RAGSpine
Guides

Extraction

Documents → a frozen StyledGrid IR. Style- and color-aware xlsx/pptx/pdf extractors, per-page PDF routing, a versioned color-semantics registry, and dual-channel cross-checking into a review queue.

The extraction domain turns office documents into a frozen, style-aware intermediate representation (the StyledGrid IR) — not "just text splitting." Every extractor is deterministic-first, color- and style-aware, and either produces facts directly or emits a StyledGrid for downstream ingestion. Heavy parsers (Docling, PaddleOCR) sit behind Protocol seams and are lazy-imported, so the core runs offline.

The package lives at src/ragspine/extraction/. Its per-domain contract is src/ragspine/extraction/CLAUDE.md.

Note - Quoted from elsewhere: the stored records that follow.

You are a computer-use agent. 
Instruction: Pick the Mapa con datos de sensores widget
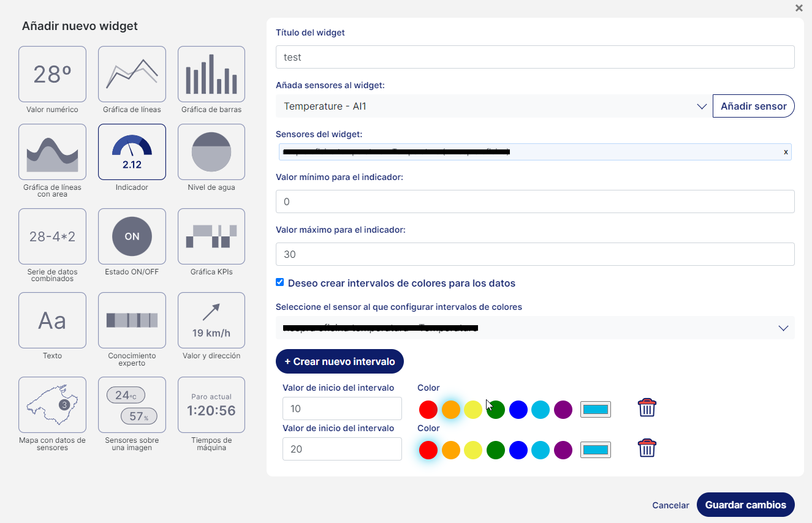pos(52,405)
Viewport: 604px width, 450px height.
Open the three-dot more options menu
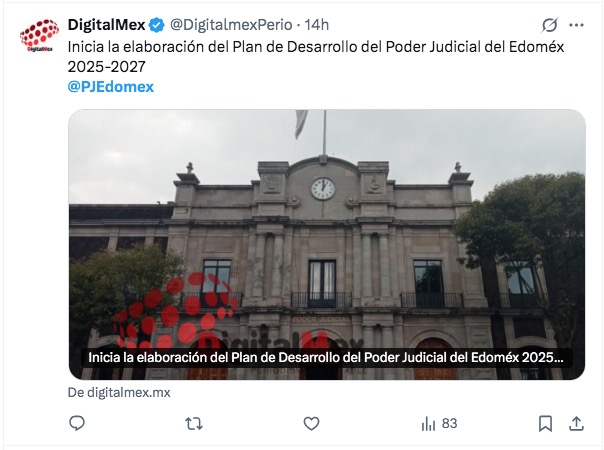576,25
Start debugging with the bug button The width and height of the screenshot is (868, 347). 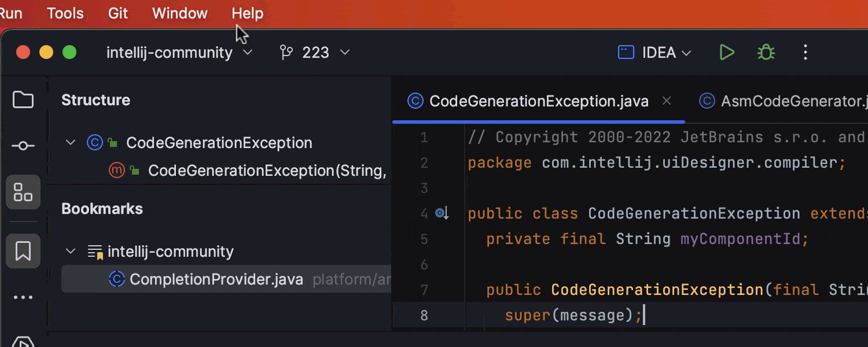click(766, 52)
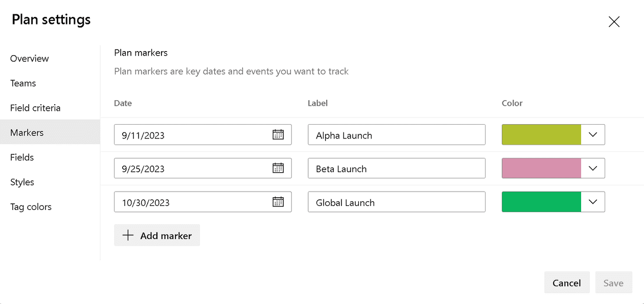Click the green color swatch for Global Launch

(541, 202)
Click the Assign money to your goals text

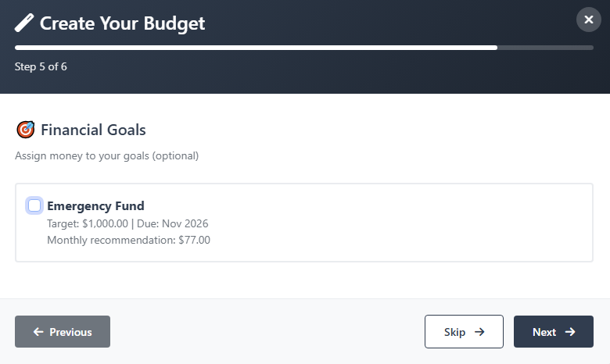click(106, 155)
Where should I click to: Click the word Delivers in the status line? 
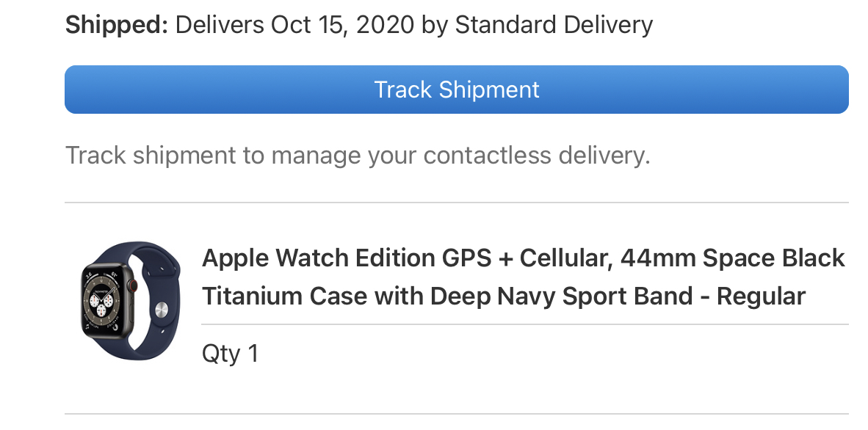220,26
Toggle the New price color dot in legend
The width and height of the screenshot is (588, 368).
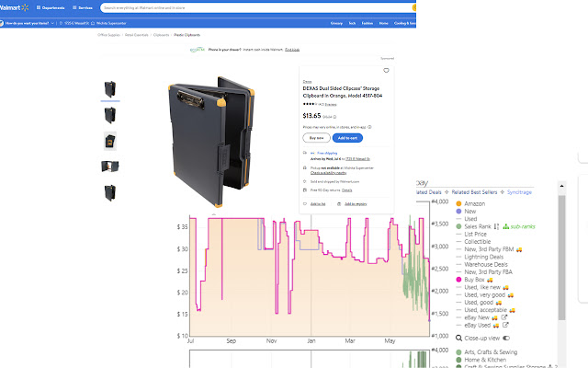[x=458, y=211]
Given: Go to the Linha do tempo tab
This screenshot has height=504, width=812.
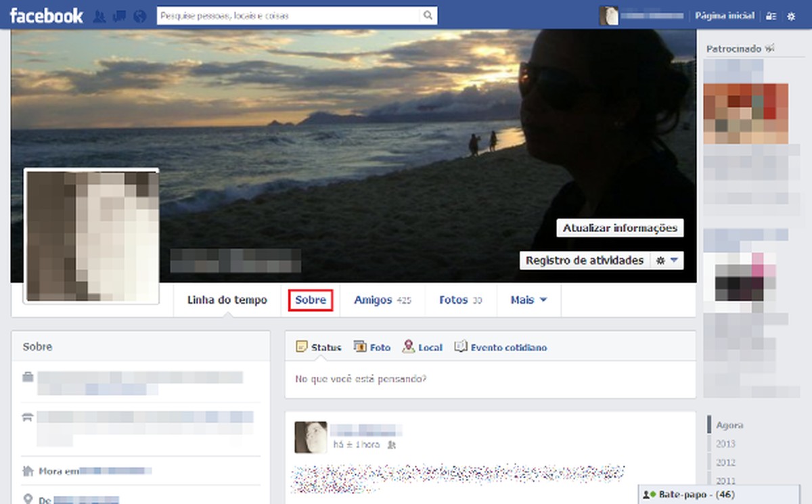Looking at the screenshot, I should [x=226, y=300].
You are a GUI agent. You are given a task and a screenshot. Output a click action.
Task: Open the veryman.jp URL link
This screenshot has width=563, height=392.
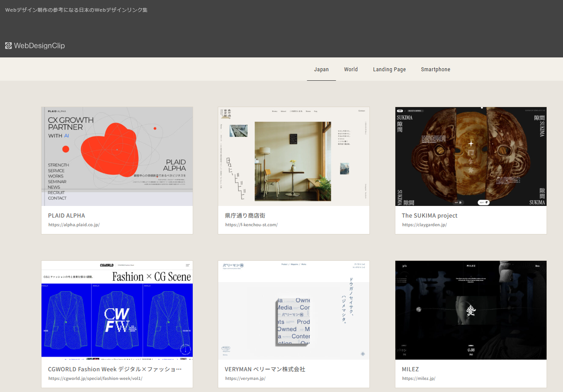click(x=245, y=379)
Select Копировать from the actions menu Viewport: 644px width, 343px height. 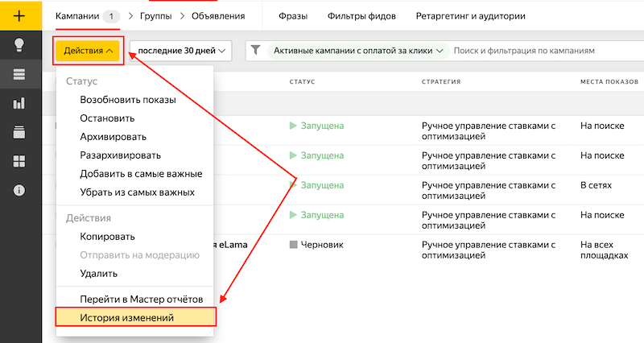click(x=107, y=237)
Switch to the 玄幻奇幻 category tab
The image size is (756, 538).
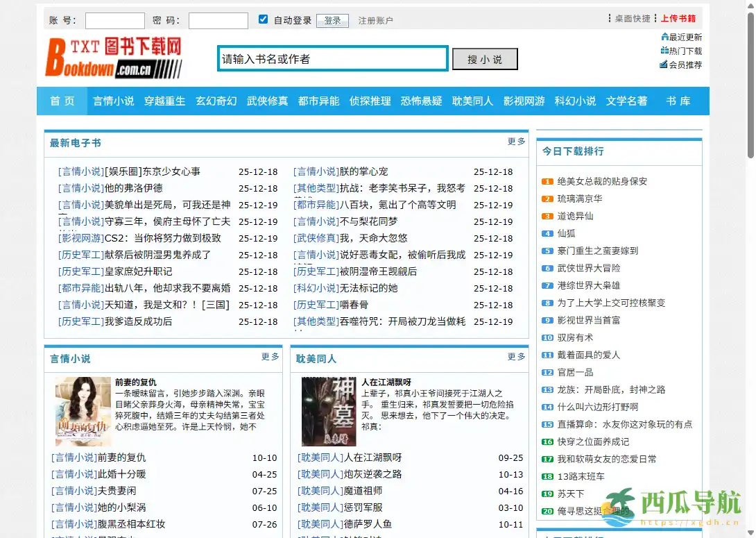[214, 101]
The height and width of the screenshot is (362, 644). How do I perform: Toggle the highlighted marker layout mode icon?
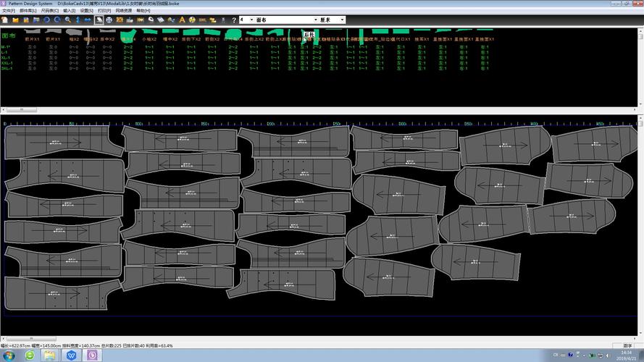pyautogui.click(x=99, y=20)
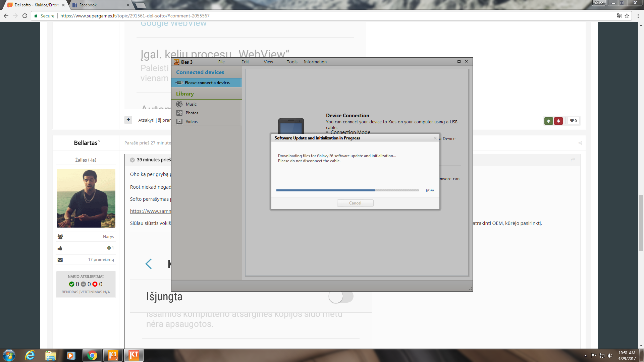
Task: Click the heart like counter
Action: tap(573, 121)
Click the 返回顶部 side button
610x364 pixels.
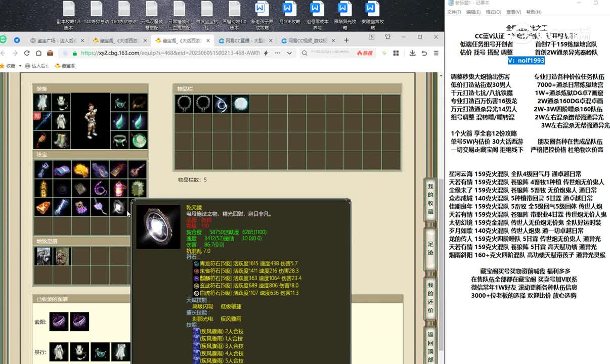coord(430,346)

The IR (ir.py) is described in code as the most stable interface in the whole project — extractors converge on it, and everything downstream (color semantics, ingestion, review, eval) consumes it.

Layout

ir.py — StyledGrid IR (StyledCell / StyledGrid)

The StyledGrid IR

ir.py defines two dataclasses. A StyledGrid is one worksheet or one table page; its cells are a sparse map from cell_ref to StyledCell.

StyledCell

A single style-aware cell.

Prop

Type

StyledCell.rgb_tag_key() returns the color-clustering key: None when cf_affected, otherwise resolved_rgb. Cells inside conditional-formatting regions are deliberately excluded from color semantics because their fill cannot be trusted.

StyledGrid

Prop

Type

Key methods: get(cell_ref), iter_cells(), add_warning(message), and cells_by_rgb() — which groups reliably-colored cells by resolved_rgb, skipping None and cf_affected cells. See the StyledGrid IR concept.

Extractors

Two extraction targets exist by design:

  • Fact extractors (xlsx_extractor, pptx_extractor) produce Fact objects directly for known schemas (e.g. a 5-year summary table) — zero hallucination, zero LLM.
  • Styled extractors (*_styled_extractor, pdf_*) produce StyledGrid IR for the general ingestion path, preserving color and style.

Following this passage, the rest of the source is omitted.